Contrary to popular belief, these home visits are more than just about pain management for the patients. It also includes the well-being of caregivers and families. Lily illustrated this with a simple list of tasks that she and her colleagues may perform during their visits:
These home visits are equally important for caregivers and families, because palliative care professionals like Lily have the knowledge and experience to recognise and address problems, arising from the caregiving process.
The hallmark of palliative care will always be about what matters the most to the patients, as quality of life means different things to different people. For some, it means being able to spend their final days at home and others, having control over of the decisions, nearing the end.
“We listen to understand the patients and work on an individualised care plan for them,” Lily assured. In most cases, these plans are to respect the patient’s wishes.
Etched in Lily’s mind is a memory of a former patient, a solitary and elderly gentleman, who wanted his care plan to allow him to live his remaining days to the fullest. “He was very resilient, fighting the illness for years. Yet he managed his complex medication regime independently, took public transport for his medical appointments and cooked for himself.”
Lily recalled that despite having his best interest at heart, not all of his problems warranted a follow-up plan from her.
“He had expressed his fear of dying in pain and alone in his rental flat without a proper funeral. I proposed admitting him into an inpatient care setting where these concerns would be addressed. But he politely refused and I had to respect that,” maintained Lily.
This experience had taught her to live in the moment and enjoy the simple pleasures in life. This has also become part of her advice to other patients and caregivers.
The end-of-life journey is full of uncertainties and unique to each patient; there is neither a definitive duration to every journey, nor an absolute answer to each encounter. At best, as Lily has learnt, there are lessons and advice to help smoothen the journey along the way.
Above: Lily checking in on her patient. As a way to break the ice, Lily may use the time needed for medical assessments to also make small talk and check in on the patient’s emotional and mental well-being.
One advice Lily has for loved ones and caregivers, is to practice self-care and tap on support systems to share care responsibilities.
“The physical demand and emotional stress at this phase of care will intensify. Adequate rest will allow you to be more physically and emotionally resilient, to better care for your loved one.”
At HCA, a 24-hour helpline is available for caregivers who need support in handling care for their loved ones, approaching end-of-life.
Given Lily’s extensive background in acute care and palliative care, she is an advocate for conversations about death.
“Without discussion about end-of-life matters, we lose the opportunity to recognise the needs and wants of our loved ones most. We also deprive them of the chance to make their wishes known.”
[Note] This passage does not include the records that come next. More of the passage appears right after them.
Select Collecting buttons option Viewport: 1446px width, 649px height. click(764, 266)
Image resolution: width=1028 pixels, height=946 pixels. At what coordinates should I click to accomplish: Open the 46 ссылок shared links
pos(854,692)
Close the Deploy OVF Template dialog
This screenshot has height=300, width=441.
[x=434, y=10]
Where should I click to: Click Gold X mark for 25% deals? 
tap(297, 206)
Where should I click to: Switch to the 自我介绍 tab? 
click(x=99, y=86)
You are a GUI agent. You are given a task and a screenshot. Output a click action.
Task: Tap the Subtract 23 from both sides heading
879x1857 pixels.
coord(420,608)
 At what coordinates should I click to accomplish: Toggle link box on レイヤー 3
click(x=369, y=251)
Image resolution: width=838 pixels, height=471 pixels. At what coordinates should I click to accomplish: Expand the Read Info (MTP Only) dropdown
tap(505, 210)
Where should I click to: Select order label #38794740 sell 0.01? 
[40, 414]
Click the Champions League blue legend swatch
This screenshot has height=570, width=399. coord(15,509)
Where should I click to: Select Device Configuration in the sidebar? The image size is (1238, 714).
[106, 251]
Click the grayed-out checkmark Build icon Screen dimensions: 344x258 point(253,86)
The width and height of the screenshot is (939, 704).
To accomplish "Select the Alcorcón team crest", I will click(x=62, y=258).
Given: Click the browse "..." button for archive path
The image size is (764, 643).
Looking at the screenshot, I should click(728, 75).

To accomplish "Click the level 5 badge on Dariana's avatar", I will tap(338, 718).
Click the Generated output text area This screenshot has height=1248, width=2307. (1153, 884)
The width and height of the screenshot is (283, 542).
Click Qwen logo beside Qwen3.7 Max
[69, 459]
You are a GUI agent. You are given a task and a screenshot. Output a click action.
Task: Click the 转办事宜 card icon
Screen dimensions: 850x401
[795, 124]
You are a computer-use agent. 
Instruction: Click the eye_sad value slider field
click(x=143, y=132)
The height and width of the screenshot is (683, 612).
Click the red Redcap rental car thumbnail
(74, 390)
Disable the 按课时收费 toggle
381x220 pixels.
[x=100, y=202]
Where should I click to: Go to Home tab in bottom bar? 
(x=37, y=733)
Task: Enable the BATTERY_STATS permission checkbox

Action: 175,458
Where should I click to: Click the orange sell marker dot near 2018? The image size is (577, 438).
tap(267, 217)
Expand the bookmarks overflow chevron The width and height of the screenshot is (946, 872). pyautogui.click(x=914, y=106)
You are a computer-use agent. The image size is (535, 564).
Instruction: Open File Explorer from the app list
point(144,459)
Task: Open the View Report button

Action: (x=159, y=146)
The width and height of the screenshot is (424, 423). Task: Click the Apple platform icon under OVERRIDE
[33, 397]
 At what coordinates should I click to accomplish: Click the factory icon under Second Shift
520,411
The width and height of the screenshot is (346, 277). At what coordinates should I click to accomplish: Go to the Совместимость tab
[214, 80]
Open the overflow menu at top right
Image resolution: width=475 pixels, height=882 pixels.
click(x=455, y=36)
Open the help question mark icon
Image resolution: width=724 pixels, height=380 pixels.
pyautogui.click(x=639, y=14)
While it is a difficult topic to broach, the conversation provides greater insight to caregivers on the best way to care for their loved ones and prevent unnecessary regret and guilt. Lily suggested two possible ways to start the conversation with loved ones:
1. Using resources, like books and games;
2. Speaking with a palliative care team about advanced care planning.
Above all, Lily hopes that caregivers and family members would focus on their loved one’s quality of life as a whole, create meaningful memories with them and remember them more than their days of sickness. “Because life is always greater than the disease itself.”